GIVEN TEXT:
Rolling Stone ranked "God Save the Queen" number 175 on its list of the 500 Greatest Songs of All Time and it is also one of the Rock and Roll Hall of Fame's 500 Songs that Shaped Rock and Roll. It was Sounds magazine's Single of the Year in 1977. In 1989, it was eighteenth in the list of NME writers' all-time top 150 singles. Q magazine in 2002 ranked it first on its list of "The 50 Most Exciting Tunes Ever..." and third on its list of "100 Songs That Changed the World" in 2003. In 2007, NME launched a campaign to get the song to number 1 in the British charts and encouraged readers to purchase or download the single on 8 October. However, it only made number 42. In 2010, the New Statesman listed it as one of the "Top 20 Political Songs".

In 2010, the song was ranked among the top 10 most controversial songs of all time in a poll conducted by PRS for Music.

In 2002, the song was re-released to coincide with the Queen's Golden Jubilee, whereupon the single charted in the top 20. In 2012, it was announced that the single would be re-released on 28 May 2012, coinciding with the 35th anniversary of the original release and the Queen's Diamond Jubilee. Lydon has voiced his disapproval over the re-release and the campaign, saying in a statement: "I would like to very strongly distance myself from the recent stories and campaign to push 'God Save the Queen' for the number one spot... this campaign totally undermines what The Sex Pistols stood for." The 2012 re-release peaked at no. 80 in the singles chart. Rights holder UMC re-released the record for the Queen's Platinum Jubilee in 2022, with 1,977 vinyl copies having the same tracks as the original A&M version and the rest labelled as a Virgin release. The record sold 5,712 vinyl copies and became the number one single on the Official Physical Singles Chart Top 100 of 10 June 2022 to 16 June 2022, with a chart placing of number 57 in the main chart when the 279 downloads were added.

In recent years, Lydon has moderated his views on the royal family. In 2001, he stated: "Is the Queen a moron? I probably think so. That woman has precious little to do with her so-called subjects, other than ignore the hell out of us.... We're just there to prop up her tiara." The following year, he denied he was an anti-monarchist in an interview on Richard & Judy: "I was never pro them or anti them. I just think if we're going to have a monarchy it may as well work properly. I mean, we pay for it, after all". Despite his previous 2001 comments about the Queen, Lydon stated on Piers Morgan Live in 2015: "I never said I didn't [love the Queen], I just don't like the institution". In another interview with Piers Morgan on Piers Morgan Uncensored in 2022, the year of Platinum Jubilee, Lydon further expressed his respect for the Queen: "I'm [not] completely dead against The Royal Family as human beings. I'm actually really really proud of the Queen for surviving and doing so well. I applaud her for that. That is a fantastic achievement. I'm not a curmudgeon about that. I just think that if I'm paying my tax money to support this system, I should have a say so on how it's spent". Lydon stated in a June 2022 opinion piece published during the Queen's Platinum Jubilee that he had softened his views on royalty and did not harbor any resentment against the royal family. He signed it off with "God save the Queen". Guitarist Steve Jones and bassist Glen Matlock also expressed their views on the monarchy in 2022. Jones stated: "I’ve never had any connection to the monarchy, to be honest. It meant nothing to me, still doesn't. So to me ['God Save the Queen'] was just a laugh, it was a giggle". While Matlock stated in an interview with Good Morning Britain: "I've nothing personal against the queen, lots of people love and respect her, but I do think she's a bit of a sop to what's going on".

WHAT IS BEING ASKED: Write a continuation of the text above about the reception and re-releases of "God Save the Queen," picking up right after its final sentence.

RECORDED INFORMATION:
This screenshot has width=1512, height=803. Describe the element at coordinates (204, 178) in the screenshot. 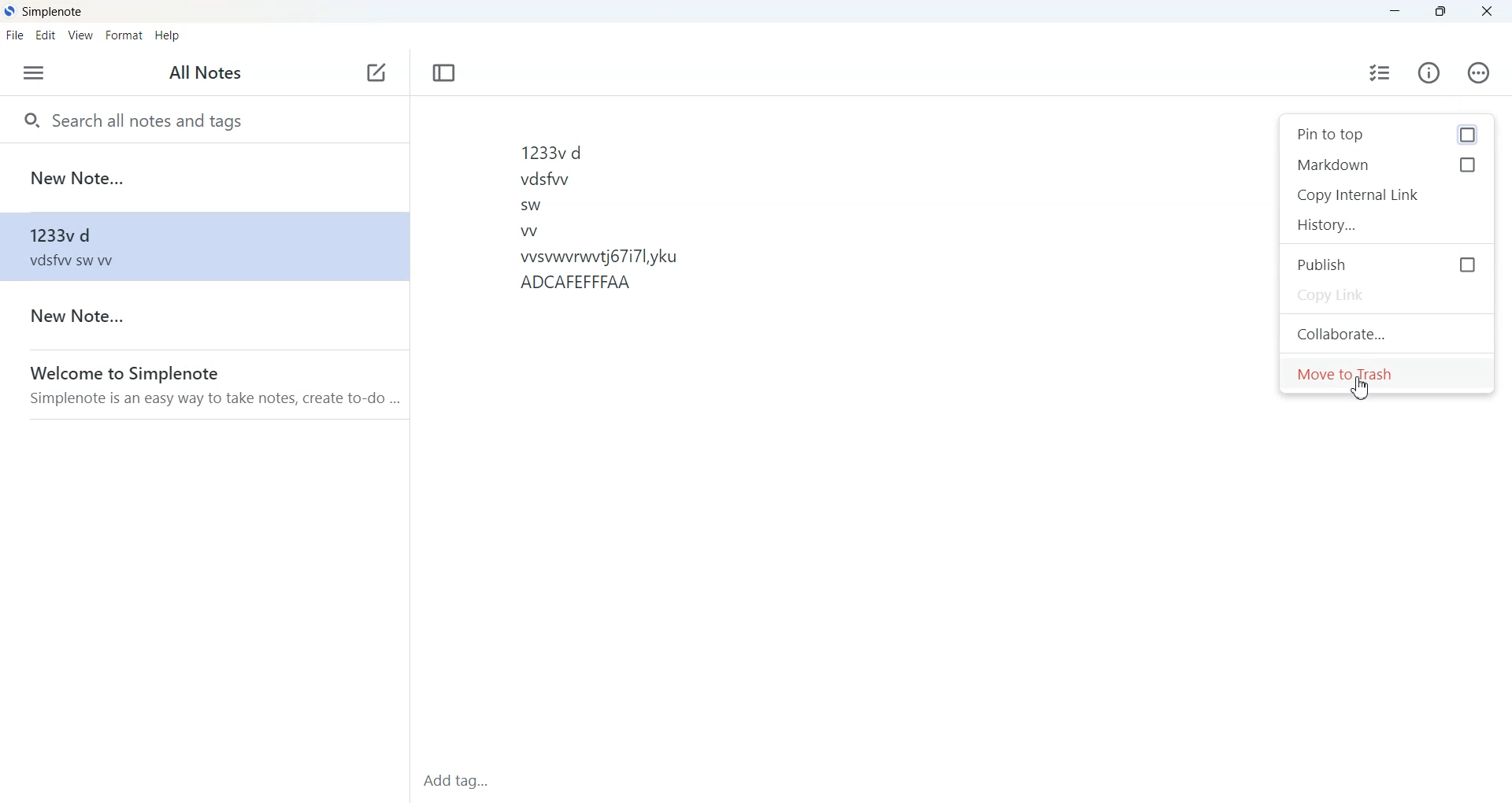

I see `New Note` at that location.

ANSWER TO THE PROBLEM:
With the death of Elizabeth II in September 2022 and the accession of King Charles III, Matlock began to perform a modified version of the song which reflects the royal succession. Lydon paid tribute to the Queen on Twitter and subsequently objected to any commercial use of The Sex Pistols' tracks to capitalize on the Queen's death.

===Use in other media===
The song could be heard during Journey Along the Thames, a two-minute film directed by Danny Boyle and played at the beginning of the 2012 Summer Olympics opening ceremony, an event opened only by the Queen Elizabeth II, and held during her Diamond Jubilee. A camera traverses the route the band took in the boat the Queen Elizabeth, between Tower Bridge and Westminster, as the song plays.

On 3 November 2016, Andrew Rosindell, a Conservative MP, argued in an early day motion for a return to the broadcasting of the national anthem at the end of BBC One transmissions each day (the practice had been dropped in 1997, due to BBC One adopting 24-hour broadcasting by simulcasting BBC News 24 overnight, rendering closedown obsolete), to commemorate the Brexit vote and Britain's subsequent withdrawing from the European Union. At the evening of the same day, BBC Two's Newsnight programme ended its nightly broadcast with host of that night Kirsty Wark saying that they were "incredibly happy to oblige" Rosindell's request, and then played a clip of the Sex Pistols' similarly named song, much to Rosindell's discontent.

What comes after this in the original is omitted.